* begin EXTRACTED INFORMATION *
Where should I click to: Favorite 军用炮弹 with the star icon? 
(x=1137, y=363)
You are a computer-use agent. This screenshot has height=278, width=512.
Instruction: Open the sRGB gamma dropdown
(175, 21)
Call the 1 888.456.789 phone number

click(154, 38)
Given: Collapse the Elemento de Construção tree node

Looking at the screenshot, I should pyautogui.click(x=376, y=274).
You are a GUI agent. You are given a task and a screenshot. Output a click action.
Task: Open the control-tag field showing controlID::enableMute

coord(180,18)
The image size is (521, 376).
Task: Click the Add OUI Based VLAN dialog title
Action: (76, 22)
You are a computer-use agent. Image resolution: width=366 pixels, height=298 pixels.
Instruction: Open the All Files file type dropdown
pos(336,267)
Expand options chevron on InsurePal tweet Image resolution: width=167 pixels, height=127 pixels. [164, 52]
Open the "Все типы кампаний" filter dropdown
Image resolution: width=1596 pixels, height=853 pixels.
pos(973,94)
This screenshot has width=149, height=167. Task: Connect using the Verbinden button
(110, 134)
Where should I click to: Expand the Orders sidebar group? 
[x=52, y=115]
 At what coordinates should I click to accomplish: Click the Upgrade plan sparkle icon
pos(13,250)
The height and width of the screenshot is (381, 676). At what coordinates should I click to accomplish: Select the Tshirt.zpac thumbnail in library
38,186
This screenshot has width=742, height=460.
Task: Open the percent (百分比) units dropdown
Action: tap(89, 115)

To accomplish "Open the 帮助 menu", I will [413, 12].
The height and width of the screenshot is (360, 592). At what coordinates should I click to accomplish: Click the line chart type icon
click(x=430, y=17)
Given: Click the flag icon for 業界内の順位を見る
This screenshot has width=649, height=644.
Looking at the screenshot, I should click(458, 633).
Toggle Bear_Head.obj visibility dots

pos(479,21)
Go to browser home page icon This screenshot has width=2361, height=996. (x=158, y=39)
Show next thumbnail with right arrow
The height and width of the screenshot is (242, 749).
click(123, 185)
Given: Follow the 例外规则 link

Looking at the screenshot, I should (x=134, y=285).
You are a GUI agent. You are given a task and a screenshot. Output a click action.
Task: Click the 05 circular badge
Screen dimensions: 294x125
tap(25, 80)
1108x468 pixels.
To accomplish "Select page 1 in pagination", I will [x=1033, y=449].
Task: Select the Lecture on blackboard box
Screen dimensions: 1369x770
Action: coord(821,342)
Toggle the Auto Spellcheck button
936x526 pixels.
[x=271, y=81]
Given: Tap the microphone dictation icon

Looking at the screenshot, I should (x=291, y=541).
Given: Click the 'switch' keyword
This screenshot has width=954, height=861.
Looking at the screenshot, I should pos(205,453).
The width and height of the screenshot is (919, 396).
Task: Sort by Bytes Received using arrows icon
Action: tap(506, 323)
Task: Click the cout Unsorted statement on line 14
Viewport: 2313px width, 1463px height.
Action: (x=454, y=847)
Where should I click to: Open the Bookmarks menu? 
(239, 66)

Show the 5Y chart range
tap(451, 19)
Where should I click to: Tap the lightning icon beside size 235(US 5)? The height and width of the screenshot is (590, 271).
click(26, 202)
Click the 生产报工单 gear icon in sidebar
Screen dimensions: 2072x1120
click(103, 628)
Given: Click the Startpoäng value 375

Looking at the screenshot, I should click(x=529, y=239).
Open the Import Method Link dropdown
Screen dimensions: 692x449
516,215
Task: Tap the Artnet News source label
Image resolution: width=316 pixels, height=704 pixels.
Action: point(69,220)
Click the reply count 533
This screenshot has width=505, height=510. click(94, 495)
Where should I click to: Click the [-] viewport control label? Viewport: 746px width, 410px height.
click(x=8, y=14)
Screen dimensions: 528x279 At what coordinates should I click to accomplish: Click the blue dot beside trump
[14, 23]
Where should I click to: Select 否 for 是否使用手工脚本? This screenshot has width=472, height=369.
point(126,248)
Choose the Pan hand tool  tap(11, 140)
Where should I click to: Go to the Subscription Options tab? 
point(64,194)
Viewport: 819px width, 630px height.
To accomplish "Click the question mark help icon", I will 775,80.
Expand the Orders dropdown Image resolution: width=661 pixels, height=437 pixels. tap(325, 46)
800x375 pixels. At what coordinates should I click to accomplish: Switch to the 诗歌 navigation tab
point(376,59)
* end EXTRACTED INFORMATION *
§ STATED PROBLEM:
Please rewrite the material from its first line through the line containing "should pyautogui.click(x=376, y=274).", replacing "dropdown" with "menu" and leaving everything else the same.

§ PROBLEM SOLUTION:
Where should I click to: Favorite 军用炮弹 with the star icon? 
(x=1137, y=363)
You are a computer-use agent. This screenshot has height=278, width=512.
Instruction: Open the sRGB gamma menu
(175, 21)
Call the 1 888.456.789 phone number

click(154, 38)
Given: Collapse the Elemento de Construção tree node

Looking at the screenshot, I should pyautogui.click(x=376, y=274).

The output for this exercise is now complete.